[Extracted data entries]
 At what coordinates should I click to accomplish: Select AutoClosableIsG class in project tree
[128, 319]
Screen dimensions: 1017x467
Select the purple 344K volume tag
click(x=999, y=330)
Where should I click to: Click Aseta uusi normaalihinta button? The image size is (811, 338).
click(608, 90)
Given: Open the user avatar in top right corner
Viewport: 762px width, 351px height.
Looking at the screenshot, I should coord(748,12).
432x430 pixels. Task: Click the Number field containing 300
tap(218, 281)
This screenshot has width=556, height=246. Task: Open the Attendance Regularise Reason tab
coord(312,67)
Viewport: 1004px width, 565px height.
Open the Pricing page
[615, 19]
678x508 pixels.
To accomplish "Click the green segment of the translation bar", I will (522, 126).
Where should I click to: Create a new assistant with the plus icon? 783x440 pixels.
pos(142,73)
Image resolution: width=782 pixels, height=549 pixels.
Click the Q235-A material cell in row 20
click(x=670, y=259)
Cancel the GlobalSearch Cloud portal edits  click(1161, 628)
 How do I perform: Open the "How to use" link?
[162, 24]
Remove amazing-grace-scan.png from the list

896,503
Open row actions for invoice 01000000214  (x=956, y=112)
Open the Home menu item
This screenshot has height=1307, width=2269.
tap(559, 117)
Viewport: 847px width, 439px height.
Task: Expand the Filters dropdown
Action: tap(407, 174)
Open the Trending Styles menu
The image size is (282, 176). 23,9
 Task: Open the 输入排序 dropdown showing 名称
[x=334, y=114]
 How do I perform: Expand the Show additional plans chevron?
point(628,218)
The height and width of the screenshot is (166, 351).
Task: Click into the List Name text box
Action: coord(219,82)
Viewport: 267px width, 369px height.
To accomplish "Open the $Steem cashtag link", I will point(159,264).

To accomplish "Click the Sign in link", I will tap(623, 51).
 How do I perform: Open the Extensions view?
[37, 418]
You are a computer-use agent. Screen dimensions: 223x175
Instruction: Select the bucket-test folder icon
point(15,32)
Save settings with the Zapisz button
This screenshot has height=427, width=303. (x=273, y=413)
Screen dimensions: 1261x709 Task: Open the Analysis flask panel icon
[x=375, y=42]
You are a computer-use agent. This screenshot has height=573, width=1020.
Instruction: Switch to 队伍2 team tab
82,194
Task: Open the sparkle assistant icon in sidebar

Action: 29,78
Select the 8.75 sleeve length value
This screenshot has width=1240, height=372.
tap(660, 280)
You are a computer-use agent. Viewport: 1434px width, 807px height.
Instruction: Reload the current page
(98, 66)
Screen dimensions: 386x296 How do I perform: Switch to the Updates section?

• [Problem details]: Reproduce the lines of the data above verbatim, starting at the line that contains "You are a computer-use agent. Screen" and ending at the last line of the data.

• [Problem solution]:
You are a computer-use agent. Screen dimensions: 223x175
Instruction: Select the bucket-test folder icon
point(15,32)
Save settings with the Zapisz button
This screenshot has height=427, width=303. (x=273, y=413)
Screen dimensions: 1261x709 Task: Open the Analysis flask panel icon
[x=375, y=42]
You are a computer-use agent. This screenshot has height=573, width=1020.
Instruction: Switch to 队伍2 team tab
82,194
Task: Open the sparkle assistant icon in sidebar

Action: 29,78
Select the 8.75 sleeve length value
This screenshot has width=1240, height=372.
tap(660, 280)
You are a computer-use agent. Viewport: 1434px width, 807px height.
Instruction: Reload the current page
(98, 66)
Screen dimensions: 386x296 How do I perform: Switch to the Updates section?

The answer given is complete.